The AGPL is an open source license: you give people access to your source code
and they're free to modify it and redistribute it as long as the code stays
under the same license.

The main (only?) difference with GPL is that providing a service based on AGPL
code is considered the same as redistributing the software so you can't make
proprietary changes to the code and say "but I'm not redistributing the code,
I'm only running it on my own hardware so I don't have to make the source code
available" as you can with GPL code. I believe the OSL3 allows protection from
that too btw.

Businesses are still free to take your code and provide a service based on it,
they just have to contribute back if they make changes which seems only
natural.

Just like the GPL, it's there to ensure that the code stays free. It's only
plugging a loophole which makes the GPL less relevant in the age of services.

------
nmarcetic
Your developing process with opensource model will be much faster, you will
always be few steps ahead with your community. Theoretically yes, but those
people who will fork and "steal" your project are not your clients you are not
targeting such audience, they will never pay for your product (hosted service,
support etc...). If they are capable to fork you project, improve and change
you code, develop the product faster then you, become your competition, you
should hire them :).
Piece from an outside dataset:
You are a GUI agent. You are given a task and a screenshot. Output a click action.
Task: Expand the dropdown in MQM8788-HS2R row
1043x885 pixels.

This is a signal you are failing, something is wrong in
your organization/team and you should quit.

Ask your self,Do i ever heard for such story ?

------
alexggordon
Open-sourcing your code is a big step, and in doing so, you're essentially
gambling on the fact that the services you provide are what's worth money, not
the platform you do it on and even if someone else had your tools, you could
still do what you do better.

Additionally, I think it depends on how likely your clients are to use that
code, IE the model of your business. For example, if you have a time tracking
software, a good portion of your clients are probably not strong technology
companies. In this case, open-sourcing it, while continuing to develop it,
could create an excellent open-source project that is maintained through
paying subscribers.

A few examples:

OpenStack[0], is a huge open source[1] cloud operating system. Rackspace runs
on them. They've fostered a huge community, all through original backing by
Nasa and Rackspace[2]. Essentially, OpenStack is now used by Rackspace to fund
their for-profit business, while OpenStack is being actively developed by
thousands of people.

Sidekiq[3] is an background job processor, that sells a pro[4] version on top
of the open source library. This pro version provides additional user
functionality at a cost, allowing funding for future development of the open
source library.

Essentially, both these platforms use open source to sustain for-profit
businesses, and both had a long term plan for _why_ they wanted to open source
a big part of their business. While I think a lot of planning needs to go into
open sourcing it, it's definitely sustainable and doable.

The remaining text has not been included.